Talking on the mobile phone is another thing you can do to kill time and cover lingering in a public place. You can keep watch and kill the conversation quickly if the target turns up. The trouble is, it's expensive, so I normally just pretend to talk to people. I find the more animated you get, the less people look at you. There's nothing more embarrassing than a merchant banker gabbling on a mobile phone.

But I didn't have to abase myself with these devices because at 11.05 the mobile rang of its own accord. It was Tommy, calling from somewhere in Indonesia.

"Good morning, Tuan Nick", he said, "We have some arrangements now for the shipment. Can you meet our sales manager to talk with her of delivery?"

"How about Sunday night, at Newtown, in a hotel called the Marlborough?" I gave him the details.
"She will not have trouble recognising you?"

"I'll probably be the only old grey possum wearing a trenchcoat", I said.

He laughed and hung up.

I gave up at on the stakeout at 11.45. It was obvious that neither Carl Scully nor Alexandra Long were going to turn up. It just was another lucrative false lead. Fuck these people. Dealing with them is like living in some dated play by David Williamson while ugly deals are going down in Timor and people are being done to death with machetes in roadside ditches and buried in shallow graves.

· · ·

Even a quiet Sunday night in the front bar at the Marlborough Hotel is noisy enough to cover a conversation from all but the most sophisticated of electronic snooping. The Nightwalkers were playing to a subdued audience as I sipped a cider, waiting for the "sales manager". When she arrived I was mildly surprised. She was a worn-looking dark-skinned Timorese woman of maybe 40, dressed in rumpled off-black, so as to blend in with the locals.

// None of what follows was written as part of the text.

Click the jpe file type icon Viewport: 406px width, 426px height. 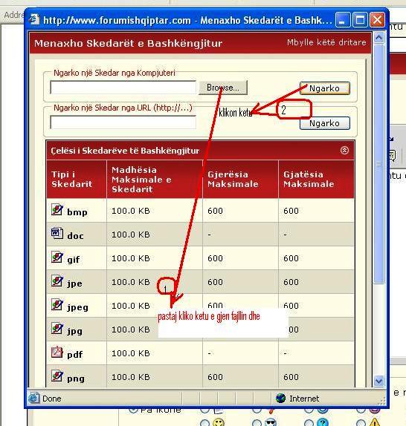[x=57, y=281]

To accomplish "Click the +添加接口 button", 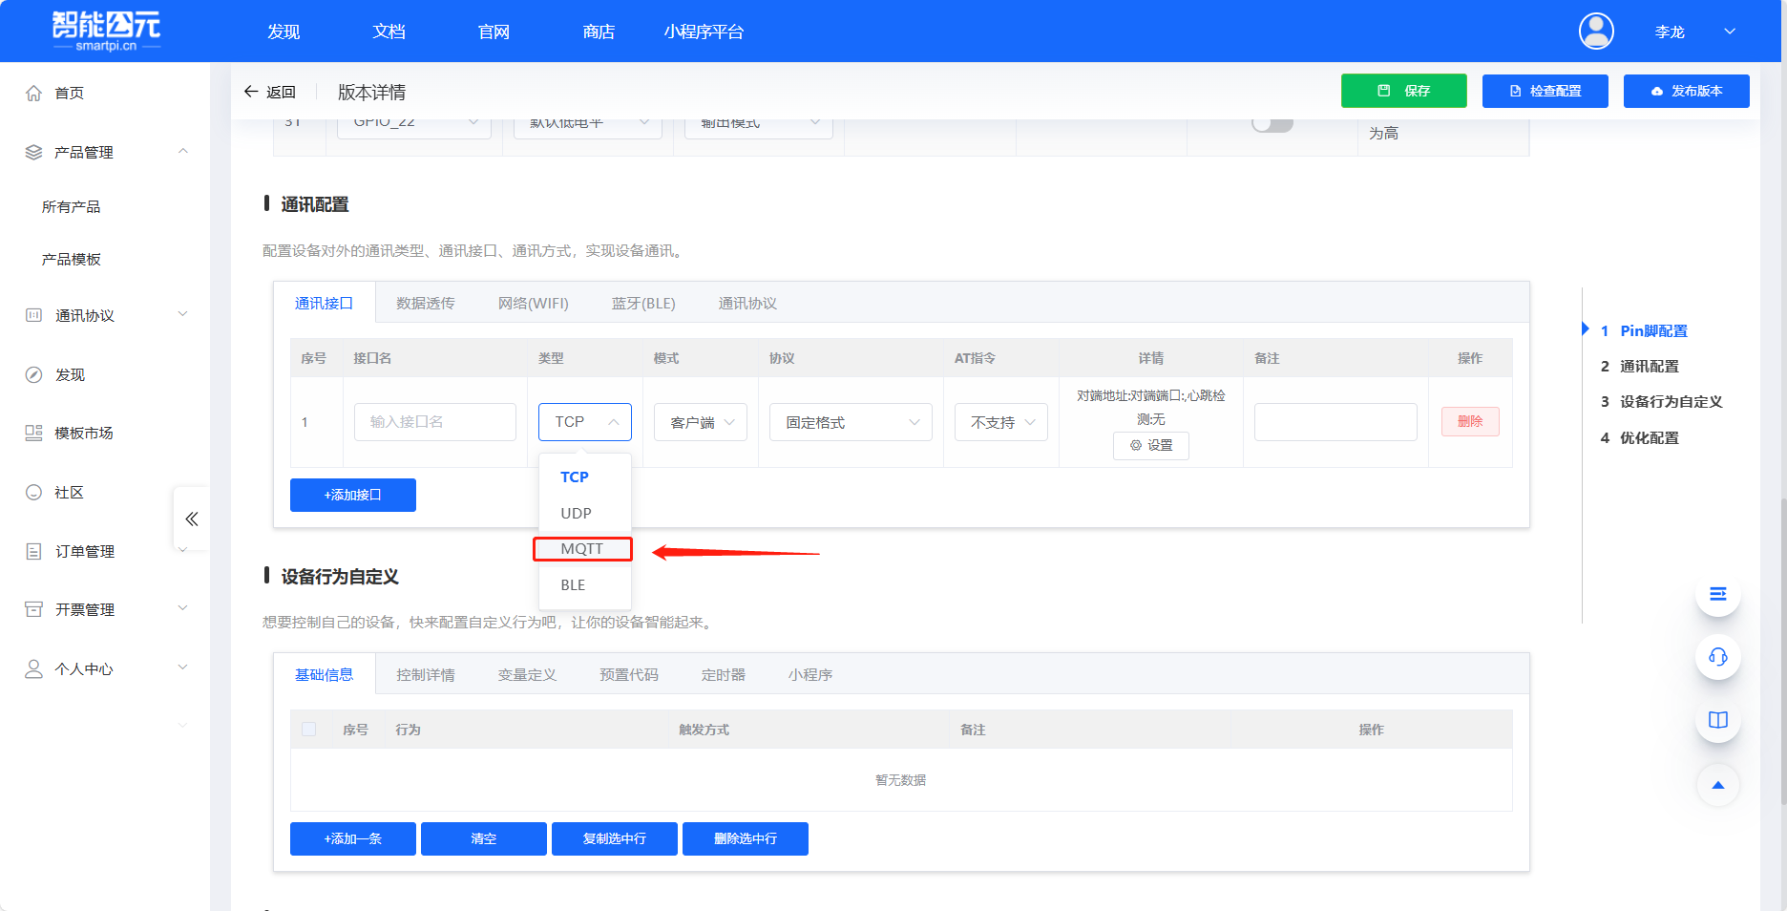I will pos(352,495).
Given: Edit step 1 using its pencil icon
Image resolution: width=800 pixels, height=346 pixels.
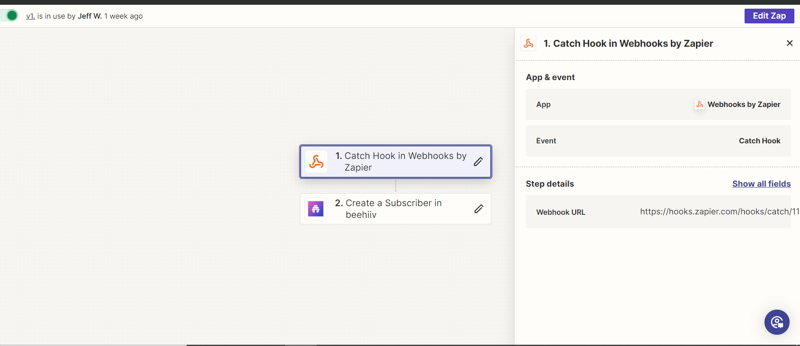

We exchanged codes disguised as pleasantries, and I bought her a beer. "We have two hundred units and spare parts which must definitely be delivered next weekend to this address. They are very urgently needed to cover orders. To catch the client at home it will have to be in the evening, rather late I'm afraid", she said.

She handed me a business card which described her as 'Maria', the sales manager of an import-export agent specialising in Indonesian teak furniture. On the back a grid reference was carefully printed in biro, disguised as a phone number.

"If nobody's home, we'll just drop them on the porch. Do you have a contact number?".

She scribbled a radio frequency under the grid reference.

"I'm sure you have a good memory for figures", she said.

I went to the toilet, memorised the numbers, burned her card and flushed the ashes down the toilet bowl.

When I went back she was gone. Why did I let myself in for this, I thought. I'm much too old for this desperate stuff.